Except as otherwise stated, the only warranties applying to materials sold are those, if any, specifically provided by the manufacturer to be honored by the manufacturer. FARCO PLASTICS MAKES NO WARRANTIES, WHETHER WRITTEN OR ORAL, EXPRESS OR IMPLIED. FURTHER, FARCO PLASTICS DISCLAIMS ANY EXPRESS OR IMPLIED WARRANTIES OF PERFORMANCE, MERCHANTABILITY, FITNESS FOR A PARTICULAR PURPOSE, WORKMANSHIP, QUALITY, DURABILITY, SUITABILITY, OR NON-INFRINGEMENT INCLUDING WITHOUT LIMITATION IN THOSE INSTANCES WHERE CHANGES, ALTERATIONS OR MODIFICATIONS ARE MADE IN MATERIALS AT THE REQUEST OR INSTRUCTION OF THE CUSTOMER, AND THE CUSTOMER AGREES NOT TO CLAIM OR COMMENCE SUIT AGAINST FARCO PLASTICS BASED ON ANY SUCH DISCLAIMED WARRANTIES OR SUCH MANUFACTURER'S WARRANTIES. Farco Plastics may change the information on the site, or the products or services mentioned, at any time without notice. Content on this site is provided "as is" and Farco Plastics disclaims all warranties, express or implied. This includes but is not limited to implied warranties of merchant-ability, or fitness for a particular purpose. It also includes any express or implied warranties arising from any course of dealing, usage or trade practice.
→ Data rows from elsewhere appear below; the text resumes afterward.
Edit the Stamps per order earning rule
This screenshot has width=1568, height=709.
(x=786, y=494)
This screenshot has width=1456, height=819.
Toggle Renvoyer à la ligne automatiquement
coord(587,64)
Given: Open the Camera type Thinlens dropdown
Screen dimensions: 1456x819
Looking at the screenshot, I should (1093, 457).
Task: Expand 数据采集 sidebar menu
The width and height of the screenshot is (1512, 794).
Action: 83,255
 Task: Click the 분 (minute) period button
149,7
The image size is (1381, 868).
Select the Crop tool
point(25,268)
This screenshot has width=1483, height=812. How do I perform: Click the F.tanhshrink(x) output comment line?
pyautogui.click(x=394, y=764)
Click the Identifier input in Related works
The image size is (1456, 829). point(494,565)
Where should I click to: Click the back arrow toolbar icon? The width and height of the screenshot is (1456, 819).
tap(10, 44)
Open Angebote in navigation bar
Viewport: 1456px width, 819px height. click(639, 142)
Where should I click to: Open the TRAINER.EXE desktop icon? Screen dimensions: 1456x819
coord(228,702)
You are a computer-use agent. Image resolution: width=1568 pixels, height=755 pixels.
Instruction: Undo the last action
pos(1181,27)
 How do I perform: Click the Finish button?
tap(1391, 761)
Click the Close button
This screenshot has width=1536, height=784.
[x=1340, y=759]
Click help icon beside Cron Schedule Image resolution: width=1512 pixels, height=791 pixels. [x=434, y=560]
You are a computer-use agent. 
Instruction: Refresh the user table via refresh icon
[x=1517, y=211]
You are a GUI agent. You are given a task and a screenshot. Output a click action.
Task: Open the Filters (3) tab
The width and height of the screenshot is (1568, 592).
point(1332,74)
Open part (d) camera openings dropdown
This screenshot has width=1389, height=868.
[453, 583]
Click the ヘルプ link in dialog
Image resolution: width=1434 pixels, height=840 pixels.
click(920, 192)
Although all information has been carefully checked for accuracy, errors and omissions occasionally occur and therefore are subject to correction. We regret any inconvenience.
Limitation of Liability
Farco Plastics is not liable for any direct, indirect, special, incidental or consequential damages arising out of the use of material on this site. This includes but is not limited to the loss of data or loss of profit, even if Farco Plastics was advised of the possibility of such damages. OUR OBLIGATION IS LIMITED ONLY TO THE REPAIR OR REPLACEMENT OF DEFECTIVE PARTS OR, AT OUR SOLE OPTION, TO REFUND THE PURCHASE PRICE. A full refund will be given, subject to our inspection, for any defective item returned to us and received by us within 30 days of the date of shipment in its original packaging. Farco Plastics attempts to provide accurate information on this website, but it assumes no responsibility for accuracy.
This website is intended to and directed to residents of the United States and Canada, and all advertising claims contained in this website are valid only in the United States and Canada.